## [Try it]
Print out every record exactly as it appears.

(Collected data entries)
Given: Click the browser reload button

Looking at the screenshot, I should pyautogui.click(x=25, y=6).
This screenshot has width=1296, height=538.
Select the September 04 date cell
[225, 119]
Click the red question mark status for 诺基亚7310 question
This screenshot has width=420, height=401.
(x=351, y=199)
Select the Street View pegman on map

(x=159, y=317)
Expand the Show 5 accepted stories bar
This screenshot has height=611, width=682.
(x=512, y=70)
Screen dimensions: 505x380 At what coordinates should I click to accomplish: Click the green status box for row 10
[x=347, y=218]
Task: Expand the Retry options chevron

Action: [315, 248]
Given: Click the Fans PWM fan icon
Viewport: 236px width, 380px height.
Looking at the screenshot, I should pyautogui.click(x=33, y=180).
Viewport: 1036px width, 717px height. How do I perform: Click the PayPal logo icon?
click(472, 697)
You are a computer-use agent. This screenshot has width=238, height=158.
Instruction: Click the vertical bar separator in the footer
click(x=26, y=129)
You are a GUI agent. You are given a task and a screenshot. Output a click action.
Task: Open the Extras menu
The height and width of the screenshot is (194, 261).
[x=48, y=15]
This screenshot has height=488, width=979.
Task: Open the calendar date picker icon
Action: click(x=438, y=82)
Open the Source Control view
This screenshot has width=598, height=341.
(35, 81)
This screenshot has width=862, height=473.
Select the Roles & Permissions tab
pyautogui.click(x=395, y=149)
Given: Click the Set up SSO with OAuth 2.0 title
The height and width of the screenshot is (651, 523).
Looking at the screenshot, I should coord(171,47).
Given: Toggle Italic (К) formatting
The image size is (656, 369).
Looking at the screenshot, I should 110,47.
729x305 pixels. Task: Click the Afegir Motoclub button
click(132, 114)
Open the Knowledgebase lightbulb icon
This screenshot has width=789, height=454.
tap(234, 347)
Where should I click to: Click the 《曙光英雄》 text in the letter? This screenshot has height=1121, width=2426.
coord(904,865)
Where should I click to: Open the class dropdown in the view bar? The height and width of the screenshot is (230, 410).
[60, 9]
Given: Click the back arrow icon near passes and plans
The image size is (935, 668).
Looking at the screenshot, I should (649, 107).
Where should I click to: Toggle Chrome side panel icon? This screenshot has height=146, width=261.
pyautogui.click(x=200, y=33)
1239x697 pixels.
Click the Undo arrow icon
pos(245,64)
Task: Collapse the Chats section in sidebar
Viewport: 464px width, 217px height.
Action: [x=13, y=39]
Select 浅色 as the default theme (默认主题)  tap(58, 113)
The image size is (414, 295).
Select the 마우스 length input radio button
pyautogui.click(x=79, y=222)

## [Completed task]
Given: Click the browser reload button

Looking at the screenshot, I should pyautogui.click(x=25, y=6).
This screenshot has width=1296, height=538.
Select the September 04 date cell
[225, 119]
Click the red question mark status for 诺基亚7310 question
This screenshot has width=420, height=401.
(x=351, y=199)
Select the Street View pegman on map

(x=159, y=317)
Expand the Show 5 accepted stories bar
This screenshot has height=611, width=682.
(x=512, y=70)
Screen dimensions: 505x380 At what coordinates should I click to accomplish: Click the green status box for row 10
[x=347, y=218]
Task: Expand the Retry options chevron

Action: [315, 248]
Given: Click the Fans PWM fan icon
Viewport: 236px width, 380px height.
Looking at the screenshot, I should pyautogui.click(x=33, y=180).
Viewport: 1036px width, 717px height. How do I perform: Click the PayPal logo icon?
click(472, 697)
You are a computer-use agent. This screenshot has width=238, height=158.
Instruction: Click the vertical bar separator in the footer
click(x=26, y=129)
You are a GUI agent. You are given a task and a screenshot. Output a click action.
Task: Open the Extras menu
The height and width of the screenshot is (194, 261).
[x=48, y=15]
This screenshot has height=488, width=979.
Task: Open the calendar date picker icon
Action: click(x=438, y=82)
Open the Source Control view
This screenshot has width=598, height=341.
(35, 81)
This screenshot has width=862, height=473.
Select the Roles & Permissions tab
pyautogui.click(x=395, y=149)
Given: Click the Set up SSO with OAuth 2.0 title
The height and width of the screenshot is (651, 523).
Looking at the screenshot, I should coord(171,47).
Given: Toggle Italic (К) formatting
The image size is (656, 369).
Looking at the screenshot, I should 110,47.
729x305 pixels. Task: Click the Afegir Motoclub button
click(132, 114)
Open the Knowledgebase lightbulb icon
This screenshot has width=789, height=454.
tap(234, 347)
Where should I click to: Click the 《曙光英雄》 text in the letter? This screenshot has height=1121, width=2426.
coord(904,865)
Where should I click to: Open the class dropdown in the view bar? The height and width of the screenshot is (230, 410).
[60, 9]
Given: Click the back arrow icon near passes and plans
The image size is (935, 668).
Looking at the screenshot, I should (649, 107).
Where should I click to: Toggle Chrome side panel icon? This screenshot has height=146, width=261.
pyautogui.click(x=200, y=33)
1239x697 pixels.
Click the Undo arrow icon
pos(245,64)
Task: Collapse the Chats section in sidebar
Viewport: 464px width, 217px height.
Action: [x=13, y=39]
Select 浅色 as the default theme (默认主题)  tap(58, 113)
The image size is (414, 295).
Select the 마우스 length input radio button
pyautogui.click(x=79, y=222)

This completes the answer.